La formula Israele Stato di tutti i suoi cittadini è considerata da molti israeliani l’incarnazione dell’antisionismo che respingono. «Per questo è difficile dire quanta strada potrà fare il partito di Burg e Azaiza» dice al manifesto il giornalista Meron Rapoport intervenuto al dibattito all’Abraham Hostel. Secondo Rapoport «‘Di tutti i suoi cittadini’ più che un partito dovrebbe essere un cantiere di idee per far maturare le coscienze». Il giornalista vede l’aspetto più positivo dell’incontro a Tel Aviv nel numero e nella varietà delle presenze politiche. «Un segnale interessante», afferma.

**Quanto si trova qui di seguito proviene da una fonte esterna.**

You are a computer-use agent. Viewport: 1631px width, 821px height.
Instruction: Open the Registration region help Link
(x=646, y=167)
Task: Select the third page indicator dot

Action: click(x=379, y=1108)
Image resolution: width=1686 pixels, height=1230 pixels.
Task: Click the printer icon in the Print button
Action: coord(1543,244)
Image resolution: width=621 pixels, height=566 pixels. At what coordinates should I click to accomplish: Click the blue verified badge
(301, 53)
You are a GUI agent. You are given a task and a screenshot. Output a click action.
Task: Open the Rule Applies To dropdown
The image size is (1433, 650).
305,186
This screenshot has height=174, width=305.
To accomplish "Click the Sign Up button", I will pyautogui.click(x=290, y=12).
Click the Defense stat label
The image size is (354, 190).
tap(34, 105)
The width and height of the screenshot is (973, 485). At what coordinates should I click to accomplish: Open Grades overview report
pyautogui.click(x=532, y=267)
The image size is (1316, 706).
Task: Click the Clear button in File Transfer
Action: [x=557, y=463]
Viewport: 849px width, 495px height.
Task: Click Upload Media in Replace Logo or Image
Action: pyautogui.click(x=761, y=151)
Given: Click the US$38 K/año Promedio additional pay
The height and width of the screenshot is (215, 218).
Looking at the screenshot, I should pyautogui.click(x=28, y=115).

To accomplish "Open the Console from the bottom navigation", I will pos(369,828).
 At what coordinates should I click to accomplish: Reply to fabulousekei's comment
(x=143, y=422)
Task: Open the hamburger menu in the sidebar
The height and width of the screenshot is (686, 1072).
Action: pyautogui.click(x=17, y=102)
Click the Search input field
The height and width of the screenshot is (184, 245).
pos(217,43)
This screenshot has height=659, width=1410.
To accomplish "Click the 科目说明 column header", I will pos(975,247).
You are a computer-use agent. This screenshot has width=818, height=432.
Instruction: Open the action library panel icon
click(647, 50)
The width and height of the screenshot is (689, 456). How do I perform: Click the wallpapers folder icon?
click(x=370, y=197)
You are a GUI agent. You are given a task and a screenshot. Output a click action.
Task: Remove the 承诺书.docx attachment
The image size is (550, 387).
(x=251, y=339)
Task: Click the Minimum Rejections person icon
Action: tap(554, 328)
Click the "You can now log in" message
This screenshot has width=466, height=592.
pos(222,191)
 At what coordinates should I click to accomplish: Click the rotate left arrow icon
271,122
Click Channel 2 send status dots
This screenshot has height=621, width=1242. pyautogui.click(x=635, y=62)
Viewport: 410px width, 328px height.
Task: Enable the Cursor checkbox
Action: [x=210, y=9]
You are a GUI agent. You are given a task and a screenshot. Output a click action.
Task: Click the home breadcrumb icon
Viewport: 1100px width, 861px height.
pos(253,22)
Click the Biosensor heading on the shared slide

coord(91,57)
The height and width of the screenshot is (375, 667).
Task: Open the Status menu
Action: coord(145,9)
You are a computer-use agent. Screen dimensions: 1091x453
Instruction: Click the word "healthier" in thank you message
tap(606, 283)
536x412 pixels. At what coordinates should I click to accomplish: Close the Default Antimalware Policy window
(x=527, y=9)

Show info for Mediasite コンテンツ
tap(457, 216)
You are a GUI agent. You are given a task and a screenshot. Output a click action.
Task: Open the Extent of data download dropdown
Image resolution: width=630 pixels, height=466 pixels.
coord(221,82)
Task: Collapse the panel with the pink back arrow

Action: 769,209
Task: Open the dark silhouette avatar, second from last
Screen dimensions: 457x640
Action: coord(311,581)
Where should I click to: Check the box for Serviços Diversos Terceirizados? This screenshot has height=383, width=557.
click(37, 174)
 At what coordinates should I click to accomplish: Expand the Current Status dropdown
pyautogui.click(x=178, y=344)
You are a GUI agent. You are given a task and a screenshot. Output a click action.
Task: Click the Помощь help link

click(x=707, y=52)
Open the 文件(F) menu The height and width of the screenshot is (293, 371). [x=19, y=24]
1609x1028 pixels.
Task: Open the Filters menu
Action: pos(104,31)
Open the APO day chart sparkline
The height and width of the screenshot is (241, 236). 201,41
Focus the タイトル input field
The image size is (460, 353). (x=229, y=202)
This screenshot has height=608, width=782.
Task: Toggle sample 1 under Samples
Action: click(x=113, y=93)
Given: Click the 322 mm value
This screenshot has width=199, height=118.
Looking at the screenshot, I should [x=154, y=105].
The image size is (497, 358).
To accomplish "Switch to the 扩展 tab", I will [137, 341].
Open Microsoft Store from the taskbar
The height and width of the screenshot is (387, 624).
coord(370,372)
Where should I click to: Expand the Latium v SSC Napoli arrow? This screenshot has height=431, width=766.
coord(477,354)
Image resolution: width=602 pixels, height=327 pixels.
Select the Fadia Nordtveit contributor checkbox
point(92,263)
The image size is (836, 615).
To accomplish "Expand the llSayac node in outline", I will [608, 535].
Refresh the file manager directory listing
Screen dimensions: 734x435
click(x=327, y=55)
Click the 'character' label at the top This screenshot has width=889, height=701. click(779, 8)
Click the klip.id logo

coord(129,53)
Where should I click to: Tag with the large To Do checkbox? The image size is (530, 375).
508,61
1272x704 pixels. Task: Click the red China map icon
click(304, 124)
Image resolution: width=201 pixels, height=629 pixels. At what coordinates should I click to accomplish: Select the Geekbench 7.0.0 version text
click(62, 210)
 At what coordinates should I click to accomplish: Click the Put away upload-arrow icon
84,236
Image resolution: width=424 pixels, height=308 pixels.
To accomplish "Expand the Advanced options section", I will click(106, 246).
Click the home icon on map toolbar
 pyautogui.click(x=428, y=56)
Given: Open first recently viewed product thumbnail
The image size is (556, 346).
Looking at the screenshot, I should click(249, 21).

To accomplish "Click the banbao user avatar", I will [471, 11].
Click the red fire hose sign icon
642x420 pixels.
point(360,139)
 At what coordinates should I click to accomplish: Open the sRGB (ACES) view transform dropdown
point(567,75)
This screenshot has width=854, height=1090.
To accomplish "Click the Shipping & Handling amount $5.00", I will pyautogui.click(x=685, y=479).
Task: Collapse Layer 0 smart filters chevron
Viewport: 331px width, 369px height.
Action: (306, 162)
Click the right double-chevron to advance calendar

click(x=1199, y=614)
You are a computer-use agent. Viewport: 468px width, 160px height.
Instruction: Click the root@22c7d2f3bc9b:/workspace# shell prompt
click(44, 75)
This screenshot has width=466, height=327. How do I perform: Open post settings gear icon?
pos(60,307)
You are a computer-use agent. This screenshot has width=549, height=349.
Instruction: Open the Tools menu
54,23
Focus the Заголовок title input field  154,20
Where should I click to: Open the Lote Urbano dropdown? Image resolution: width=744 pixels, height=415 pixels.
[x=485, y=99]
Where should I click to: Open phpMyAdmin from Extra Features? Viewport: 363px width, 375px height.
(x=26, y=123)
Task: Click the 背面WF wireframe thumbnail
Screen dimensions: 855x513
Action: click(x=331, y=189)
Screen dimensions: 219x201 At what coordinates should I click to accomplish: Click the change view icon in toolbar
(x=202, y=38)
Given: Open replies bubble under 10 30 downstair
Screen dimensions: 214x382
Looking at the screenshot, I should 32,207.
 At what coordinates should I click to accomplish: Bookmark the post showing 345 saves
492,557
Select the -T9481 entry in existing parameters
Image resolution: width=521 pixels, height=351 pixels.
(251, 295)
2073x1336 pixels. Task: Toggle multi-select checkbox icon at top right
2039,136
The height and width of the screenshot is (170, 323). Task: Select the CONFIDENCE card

Avraham Burg ha spiegato che il nuovo partito non si definisce sionista o antisionista e sarà «una federazione di tendenze che concordano su una cosa: tutti gli israeliani devono essere uguali». Ma le differenze ideologiche tra le varie forze potenzialmente interessate restano ampie. Appare assai difficile che possa concretizzarsi una collaborazione tra «Di tutti i suoi cittadini» e il Meretz che resta ancorato ai principi del Sionismo. L’attrice ebrea Einat Weizman, compagna di partito di Sami Abu Shahadeh, ha alzato il tiro spiegando che non è possibile un partenariato tra ebrei e arabi in una realtà asimmetrica come quella israeliana e, pertanto, è necessaria una lotta guidata dai palestinesi per la decolonizzazione. All’Abraham Hostel inoltre non è sfuggita l’assenza di Ayman Odeh, leader di Hadash l’unico partito israeliano che si definisce di sinistra con un carattere arabo-ebraico. Nel vago sono rimaste questioni centrali. Israele Stato di tutti i suoi cittadini dovrà includere o escludere i cinque milioni di palestinesi che da 55 anni vivono sotto occupazione in Cisgiordania e Gaza? Quale sarà il destino degli altri cinque milioni di palestinesi profughi nel mondo arabo?
Intanto ieri sera migliaia di persone si sono riunite in piazza Habima a Tel Aviv, con lo slogan Standing Together, per protestare contro le minacce al potere dei giudici e ai diritti delle minoranze che contengono i disegni di legge presentati da alcuni ministri del governo di estrema destra guidato da Netanyahu.